I would like a drawing of the tattoo that Gus X never got.” Shari
When I say I’m scared of drawing, people either think I’m joking or fishing for compliments, but the truth is I haven’t really felt comfortable drawing ever since my first formal lesson at the age of ten. Until then, it had always been something I’d practiced instinctively, without too much thought. In fact, it was a way for me to get a thought out of my head and into the open, where I could see it. Sort of like thinking out loud, only with a crayon or stick. Mark making was just another form of communication to me, using all kinds of tools and symbols
My teacher (a very stern elderly nun) would make us sit for hours copying etchings from dusty old art books. This kind of “Drawing” felt neither instinctive nor natural. Suddenly, Drawing (with a capital D) meant staring at the tortured or rapturous faces of deities, disciples, gladiators and martyrs. I came to think of it as a very serious and important business, for very serious and important people; people with very important-sounding names like Rembrandt, Michael Angelo, Caravaggio, and Leonardo da Vinci. In my ten-year-old mind there wasn’t much hope for a Sally.I became very disheartened. “Drawing” wasn’t at all what I’d thought it to be, and I decided that it was probably best left to professionals.

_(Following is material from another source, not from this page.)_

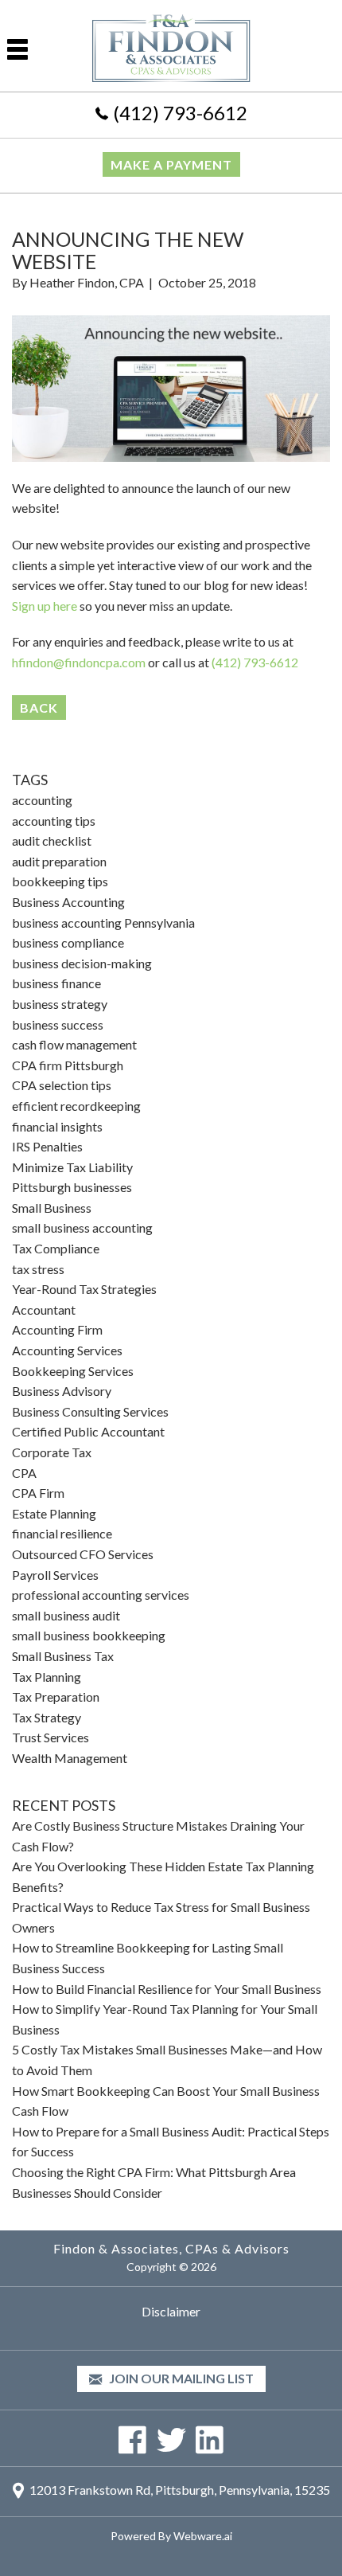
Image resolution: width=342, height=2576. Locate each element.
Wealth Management (69, 1757)
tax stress (38, 1268)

Fast forward several lifetimes later and I am STILL struggling to overcome this ridiculous blockage! In an attempt to loosen up and rewire my brain, I’ve started taking random requests. I give myself between 2 to 5 minutes and sketch on the spot, without time to over-think it. I find it helps to draw on lined or scrap paper as white “drawing paper” gives me stage fright! The first marks are always a bit hesitant, but then I tell myself that I’m not creating Art, just making marks to convey a message. writing with pictures
The very first request was: “a family of cows around a table, eating a human“!! We were sitting in a bistro at the time. Our meals arrived before I could draw more than one cow, so I compromised by hanging a family portrait in the background. It was meant to be funny but it’s actually a pretty gruesome image. No more disturbing, I suppose, than a human slicing into a dead cow, but still …. it definitely made me think a bit. Later, I used photoshop to remove the background and create a more “finished” image.
…. and so on.
I now have a waiting list of requests that I’m terrified of tackling, but every time I push through the fear I find the process incredibly liberating and, most importantly, FUN!